Bhakta Dangol, also known as Bullsingh, is a member of Pawsitive Lovers Group, an organisation dedicated to taking care of stray dogs. Ever since the lockdown started, Dangol, along with other members of the group, has been feeding stray dogs in different parts of Kathmandu. "We have come across people who aren't happy with us feeding dogs. We try to listen to what they have to say and see if we can convince them," said Dangol. "One of the most concerns people share is littering, and I think it's a genuine concern."
Dangol’s team has been feeding dogs in Shankhamul, Koteshwor and Imadol.
According to Dr Pranav Joshi, a veterinarian, many who feed dogs use plastic bags and papers to feed dogs, and do not pick them up after the dogs are done eating. "This is the main reason behind people complaining about littering. Feeding hungry stray dogs is a wonderful thing to do, but those who are doing it also need to be aware of such matters," said Joshi.
To ensure neighbourhoods are not littered, Dangol and his team have thus been taking their own bowls to feed the dogs whenever they go out. “We then collect the bowls when the dogs are done eating,” he said.
Feeding strays is an act of compassion at such a trying time, especially considering the fact that the crisis is more severe for these dogs who solely depend on humans for their food. In our Southern neighbour, the Animal Welfare Board of India issued a letter two days before restrictions went into effect on March 25, declaring feeding “companion and stray animals is an essential service.” In Nepal too, before restrictions were eased from May 8, the government was issuing travel permits for people feeding strays in Kathmandu.
Not addressing the issue and leaving the dogs to just fend for themselves is inhumane—and could invite in more problems, says Joshi. "If street dogs remain hungry for a prolonged period, there are high chances of them resorting to entering people's homes to find food, hurting smaller livestock, even chicken. By keeping them well-fed, those feeding dogs are averting such scenarios from unfolding, and the communities need to understand that," he added.
According to Joshi, it's natural for dogs to come to areas where they can get food easily. "But if it becomes a habit, and dogs from different areas also start gathering in a particular place, it not only creates nuisance in that area but also increases conflict between dogs, which could result in severe bodily harm to the dogs," said Joshi. But there is a solution.
"The solution to this problem is to feed the stray dogs away from the human clusters. If those feeding stray dogs and the local communities talk to each other and discuss things, a lot of the problems can be avoided," he said.

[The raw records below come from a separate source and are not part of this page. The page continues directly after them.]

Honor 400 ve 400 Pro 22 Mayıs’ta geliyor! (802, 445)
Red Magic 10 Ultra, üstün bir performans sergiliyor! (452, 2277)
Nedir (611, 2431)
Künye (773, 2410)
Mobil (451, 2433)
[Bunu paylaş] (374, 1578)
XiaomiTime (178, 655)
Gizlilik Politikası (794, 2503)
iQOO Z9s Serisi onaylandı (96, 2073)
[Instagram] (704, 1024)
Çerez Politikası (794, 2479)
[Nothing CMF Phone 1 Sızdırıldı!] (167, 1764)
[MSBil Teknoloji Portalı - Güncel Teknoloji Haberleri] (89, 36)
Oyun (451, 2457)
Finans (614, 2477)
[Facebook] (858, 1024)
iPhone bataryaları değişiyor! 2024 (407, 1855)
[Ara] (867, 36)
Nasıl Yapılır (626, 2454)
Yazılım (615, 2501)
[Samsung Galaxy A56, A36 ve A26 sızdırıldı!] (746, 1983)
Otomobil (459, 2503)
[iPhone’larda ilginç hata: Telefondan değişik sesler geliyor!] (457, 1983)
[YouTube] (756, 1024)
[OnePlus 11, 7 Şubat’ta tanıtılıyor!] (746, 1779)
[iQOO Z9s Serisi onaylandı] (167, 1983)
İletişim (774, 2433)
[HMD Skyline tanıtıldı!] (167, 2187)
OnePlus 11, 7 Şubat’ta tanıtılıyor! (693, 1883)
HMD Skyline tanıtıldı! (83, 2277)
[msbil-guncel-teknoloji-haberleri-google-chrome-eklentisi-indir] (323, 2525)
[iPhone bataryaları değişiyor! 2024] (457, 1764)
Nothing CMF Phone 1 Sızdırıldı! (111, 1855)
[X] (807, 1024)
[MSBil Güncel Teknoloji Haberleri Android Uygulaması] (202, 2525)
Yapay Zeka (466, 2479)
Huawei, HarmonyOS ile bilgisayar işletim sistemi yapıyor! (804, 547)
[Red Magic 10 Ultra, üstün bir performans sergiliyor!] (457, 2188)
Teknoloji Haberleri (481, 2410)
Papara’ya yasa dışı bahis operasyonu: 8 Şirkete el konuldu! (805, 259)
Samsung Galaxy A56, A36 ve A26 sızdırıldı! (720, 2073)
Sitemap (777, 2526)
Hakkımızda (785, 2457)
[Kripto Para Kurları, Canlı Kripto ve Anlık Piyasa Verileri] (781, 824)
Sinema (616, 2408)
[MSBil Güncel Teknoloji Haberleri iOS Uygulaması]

Both Rai and Dangol too agree that concerted efforts are the way to go forward. But things are trickier than that. "What do you tell people who stop you from feeding stray dogs because they believe that dogs could spread Covid-19? What do you do to people who harm stray dogs out of fear of the virus?" said Rai.
While it is true that animals have contracted Covid-19, transmission has only occurred from humans to animals; cases of the virus transmitting from dogs to humans haven't been found yet. The first animal to test positive for Covid-19 was a tiger at the Bronx Zoo, on April 5. Since then, from Hong Kong to the US, pet cats and dogs whose owners have tested positive for Covid-19 have been shown to have the virus. The website of Centers for Disease Control and Prevention in the US states 'the risks of animals spreading Covid-19 to people is considered to be low'.
"There's so much we don't know about the virus, and I understand that people are scared about everything, but that's no reason to prohibit people from feeding hungry stray dogs," said Rai. "Sometimes, I cannot help but imagine how amplified people's fears would get if there were a major outbreak here and what it would mean for dogs. The thought leaves me worried and fearful."